Hubert Prior Vallée
Hubert Prior Vallée , known professionally as Rudy Vallée (July 28, 1901 – July 3, 1986)While growing up, Vallee developed an interest in music, learning to play the drums, the piano, the clarinet, and the saxophone. Vallee attended the University of Maine (1921–22) before transferring to Yale University. He frequently performed in musical groups at Yale, and he spent a year in London (1924–25) playing the saxophone with the Savoy Havana Band. After forming his own dance band, first called the Yale Collegians and then renamed the Connecticut Yankees, he concentrated on singing. In 1928 Vallee signed his first recording contract, and he and his band quickly scored a number of hits. That same year they began performing at the exclusive Heigh-Ho Club in Manhattan. As one of the first radio crooners, Vallee became immensely popular. In the early 1930s thousands of women mobbed the Brooklyn Paramount Theatre, where he performed several shows a day, earning the impressive sum of $40,000 a week. As his career flourished, Vallee moved into other aspects of show business, becoming a nightclub owner, a talent agent, a theatrical master of ceremonies, a composer, and a stage and film actor. Beginning in Hollywood as a singer in the film Vagabond Lover (1929), he evolved into an accomplished light comedian and a character actor. He appeared in more than 40 films, including Sweet Music (1935), The Palm Beach Story (1942), Unfaithfully Yours (1948), and Gentlemen Marry Brunettes (1955).
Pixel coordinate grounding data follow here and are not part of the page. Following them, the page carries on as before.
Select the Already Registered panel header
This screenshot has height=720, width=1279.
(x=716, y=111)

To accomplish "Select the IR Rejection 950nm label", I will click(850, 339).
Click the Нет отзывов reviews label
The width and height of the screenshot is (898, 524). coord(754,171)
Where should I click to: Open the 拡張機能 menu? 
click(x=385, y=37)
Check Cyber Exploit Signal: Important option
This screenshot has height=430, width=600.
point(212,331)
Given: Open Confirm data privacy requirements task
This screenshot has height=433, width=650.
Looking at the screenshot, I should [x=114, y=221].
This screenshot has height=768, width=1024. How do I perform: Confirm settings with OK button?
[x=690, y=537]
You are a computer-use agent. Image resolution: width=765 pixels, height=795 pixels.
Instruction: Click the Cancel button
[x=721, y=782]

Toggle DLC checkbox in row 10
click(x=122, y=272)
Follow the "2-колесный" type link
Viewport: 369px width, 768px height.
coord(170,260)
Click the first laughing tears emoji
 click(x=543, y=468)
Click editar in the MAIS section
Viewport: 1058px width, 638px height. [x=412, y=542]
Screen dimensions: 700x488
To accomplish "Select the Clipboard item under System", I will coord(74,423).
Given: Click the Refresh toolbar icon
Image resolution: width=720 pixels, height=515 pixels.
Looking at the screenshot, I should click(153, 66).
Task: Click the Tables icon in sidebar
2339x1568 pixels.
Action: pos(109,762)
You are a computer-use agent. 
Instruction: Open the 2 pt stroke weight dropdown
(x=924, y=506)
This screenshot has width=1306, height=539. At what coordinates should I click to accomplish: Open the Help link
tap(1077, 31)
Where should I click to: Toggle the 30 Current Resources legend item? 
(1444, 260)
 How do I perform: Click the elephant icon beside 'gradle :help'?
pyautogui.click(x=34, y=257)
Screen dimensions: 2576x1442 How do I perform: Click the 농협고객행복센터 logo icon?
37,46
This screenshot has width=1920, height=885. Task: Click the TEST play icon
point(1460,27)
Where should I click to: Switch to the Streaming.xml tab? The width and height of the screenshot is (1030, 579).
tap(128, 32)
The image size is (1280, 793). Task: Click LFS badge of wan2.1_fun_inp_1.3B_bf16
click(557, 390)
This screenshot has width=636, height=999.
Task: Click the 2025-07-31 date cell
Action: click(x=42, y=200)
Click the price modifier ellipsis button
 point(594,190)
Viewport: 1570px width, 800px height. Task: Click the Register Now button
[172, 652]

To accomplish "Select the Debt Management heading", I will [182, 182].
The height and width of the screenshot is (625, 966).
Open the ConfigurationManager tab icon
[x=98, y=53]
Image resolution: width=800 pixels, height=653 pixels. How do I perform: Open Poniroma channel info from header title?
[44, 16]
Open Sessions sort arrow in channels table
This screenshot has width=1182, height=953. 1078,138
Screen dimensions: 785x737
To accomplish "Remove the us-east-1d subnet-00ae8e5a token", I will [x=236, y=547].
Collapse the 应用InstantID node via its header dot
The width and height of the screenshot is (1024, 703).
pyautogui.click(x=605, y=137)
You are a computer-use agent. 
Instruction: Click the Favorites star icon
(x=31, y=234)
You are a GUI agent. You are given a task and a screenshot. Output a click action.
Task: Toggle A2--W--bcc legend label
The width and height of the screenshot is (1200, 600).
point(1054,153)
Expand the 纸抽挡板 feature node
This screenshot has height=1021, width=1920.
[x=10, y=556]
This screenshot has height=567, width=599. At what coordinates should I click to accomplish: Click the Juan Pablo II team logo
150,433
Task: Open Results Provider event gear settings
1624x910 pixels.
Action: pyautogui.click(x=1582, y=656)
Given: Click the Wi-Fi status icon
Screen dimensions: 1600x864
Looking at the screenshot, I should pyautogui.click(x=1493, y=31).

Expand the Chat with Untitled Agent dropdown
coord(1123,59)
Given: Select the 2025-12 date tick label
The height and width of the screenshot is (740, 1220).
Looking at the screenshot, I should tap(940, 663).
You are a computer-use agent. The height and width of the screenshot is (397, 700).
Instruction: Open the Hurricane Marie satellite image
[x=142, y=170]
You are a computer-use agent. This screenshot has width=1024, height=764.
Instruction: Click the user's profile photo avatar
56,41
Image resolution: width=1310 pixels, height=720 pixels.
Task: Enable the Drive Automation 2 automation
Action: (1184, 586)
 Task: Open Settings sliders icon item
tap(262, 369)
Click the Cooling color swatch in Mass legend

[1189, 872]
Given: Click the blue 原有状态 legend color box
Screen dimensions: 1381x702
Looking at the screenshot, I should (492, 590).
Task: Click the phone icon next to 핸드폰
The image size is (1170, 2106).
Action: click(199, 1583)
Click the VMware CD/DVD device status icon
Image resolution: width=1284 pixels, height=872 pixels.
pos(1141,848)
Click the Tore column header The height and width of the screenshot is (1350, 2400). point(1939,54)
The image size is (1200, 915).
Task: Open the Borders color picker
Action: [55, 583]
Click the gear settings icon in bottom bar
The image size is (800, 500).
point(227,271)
In 1942 Vallee joined the U.S. Coast Guard, becoming its bandleader, and throughout World War II he entertained the troops in every branch of the services. However, his career began to wane in the 1950's, due to television and the popularity of rock and roll music. Although he continued to act throughout the 1960s and ’70s, most of his work consisted of bit roles in films and guest appearances on TV series. Vallee married four times. Among his wives were the movie star Jane Greer and the actress and model Eleanor Norris. Vallée died of cancer at his home on July 3, 1986, age 84. He is buried at Saint Hyacinth Cemetery in Westbrook, Maine.